This watershed drains about 22 square miles and 38% of its surface area is impervious. It includes areas of Philadelphia, Bucks, and Montgomery counties, and 4 additional municipalities called Lower Moreland, Bensalem, Lower Southampton, and Upper Southampton.

===Schuylkill===

This watershed is about 2,000 square miles and is 10% impervious. The Schuylkill watershed includes areas of 11 counties such as the Schuylkill, Berks, Montgomery, Chester, Philadelphia, Carbon, Lehigh, Lebanon, Lancaster, Bucks, and the Delaware.

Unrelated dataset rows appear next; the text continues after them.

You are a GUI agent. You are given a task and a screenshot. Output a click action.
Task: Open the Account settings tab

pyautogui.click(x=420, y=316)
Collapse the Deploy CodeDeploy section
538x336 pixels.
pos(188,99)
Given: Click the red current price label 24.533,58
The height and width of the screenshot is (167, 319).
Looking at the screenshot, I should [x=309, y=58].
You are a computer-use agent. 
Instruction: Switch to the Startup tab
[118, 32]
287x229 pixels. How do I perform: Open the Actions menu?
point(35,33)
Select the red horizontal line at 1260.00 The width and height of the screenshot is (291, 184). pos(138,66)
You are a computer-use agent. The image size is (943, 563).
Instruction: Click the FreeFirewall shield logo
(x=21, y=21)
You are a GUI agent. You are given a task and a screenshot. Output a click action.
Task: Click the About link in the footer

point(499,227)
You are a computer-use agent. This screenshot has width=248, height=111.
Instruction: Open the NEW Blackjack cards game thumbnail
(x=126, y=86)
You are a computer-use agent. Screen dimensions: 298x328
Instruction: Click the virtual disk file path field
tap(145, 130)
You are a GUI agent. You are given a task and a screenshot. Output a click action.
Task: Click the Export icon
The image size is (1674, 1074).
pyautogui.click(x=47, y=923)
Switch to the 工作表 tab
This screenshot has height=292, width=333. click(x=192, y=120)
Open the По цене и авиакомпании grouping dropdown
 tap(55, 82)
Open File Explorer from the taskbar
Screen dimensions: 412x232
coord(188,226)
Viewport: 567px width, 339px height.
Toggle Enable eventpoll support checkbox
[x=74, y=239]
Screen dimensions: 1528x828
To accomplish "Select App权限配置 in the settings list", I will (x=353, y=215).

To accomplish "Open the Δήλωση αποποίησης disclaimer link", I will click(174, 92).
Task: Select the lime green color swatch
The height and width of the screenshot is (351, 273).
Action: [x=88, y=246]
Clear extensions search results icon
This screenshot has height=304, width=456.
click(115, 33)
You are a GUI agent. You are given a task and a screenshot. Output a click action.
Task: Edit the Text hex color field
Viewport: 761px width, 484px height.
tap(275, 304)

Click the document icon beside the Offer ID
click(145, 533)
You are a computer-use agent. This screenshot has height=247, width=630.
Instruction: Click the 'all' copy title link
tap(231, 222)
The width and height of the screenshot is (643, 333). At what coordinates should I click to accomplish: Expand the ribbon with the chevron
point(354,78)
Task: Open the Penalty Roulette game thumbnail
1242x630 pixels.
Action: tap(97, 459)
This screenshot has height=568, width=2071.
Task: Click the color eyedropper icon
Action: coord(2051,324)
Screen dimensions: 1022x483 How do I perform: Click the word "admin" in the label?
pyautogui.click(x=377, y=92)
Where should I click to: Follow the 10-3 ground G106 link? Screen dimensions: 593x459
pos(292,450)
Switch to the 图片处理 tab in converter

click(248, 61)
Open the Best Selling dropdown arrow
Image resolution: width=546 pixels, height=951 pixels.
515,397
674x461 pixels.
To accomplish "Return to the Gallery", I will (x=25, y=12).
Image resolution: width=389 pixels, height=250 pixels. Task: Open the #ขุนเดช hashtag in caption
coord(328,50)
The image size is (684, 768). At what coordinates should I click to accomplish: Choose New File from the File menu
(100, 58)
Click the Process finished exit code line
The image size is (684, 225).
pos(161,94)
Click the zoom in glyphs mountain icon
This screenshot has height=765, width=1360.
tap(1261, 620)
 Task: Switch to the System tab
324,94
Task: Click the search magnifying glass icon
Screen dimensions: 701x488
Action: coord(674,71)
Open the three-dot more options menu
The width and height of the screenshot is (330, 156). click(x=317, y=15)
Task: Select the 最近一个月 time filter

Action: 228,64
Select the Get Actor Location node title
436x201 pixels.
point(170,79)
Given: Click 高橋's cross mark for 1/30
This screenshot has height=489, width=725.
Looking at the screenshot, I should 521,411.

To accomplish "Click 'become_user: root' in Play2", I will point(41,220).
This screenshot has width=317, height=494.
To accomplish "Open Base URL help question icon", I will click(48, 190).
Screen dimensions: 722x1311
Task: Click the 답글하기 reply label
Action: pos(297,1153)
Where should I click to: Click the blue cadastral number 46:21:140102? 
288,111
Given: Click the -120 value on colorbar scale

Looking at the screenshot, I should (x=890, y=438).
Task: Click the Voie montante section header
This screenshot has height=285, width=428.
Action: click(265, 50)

=== Tookany/Tacony-Frankford ===

This watershed drains about 33 square miles and has about 48% impervious surface areas. Its reach includes parts of Philadelphia and Montgomery counties, as well as five municipalities: Abington, Cheltenham, Jenkintown, Rockledge, and Springfield.

=== Wissahickon ===

This watershed drains about 64 square miles and is 24% impervious. It includes areas of Montgomery and Philadelphia counties, as well as another 15 municipalities which include Abington, Ambler, Cheltenham, Horsham, Lansdale, Lower Gwynedd, Montgomery, North Wales, Springfield, Upper Dublin, Upper Gwynedd, Upper Moreland, Whitemarsh, Whitpain, and Worcester.

==Wastewater treatment and infrastructure==

By 1899, approximately 800 miles of sanitary and storm sewers were in service in Philadelphia; today the system includes just under 3,000 miles of pipes. Most of these sewers emptied directly into the nearest river or stream, resulting in massive pollution of the waterways in and around the city. While water filtration made the polluted river water safe to drink, aquatic life in the rivers suffered greatly, and one swam in the rivers, or drank their raw water, at one's own peril.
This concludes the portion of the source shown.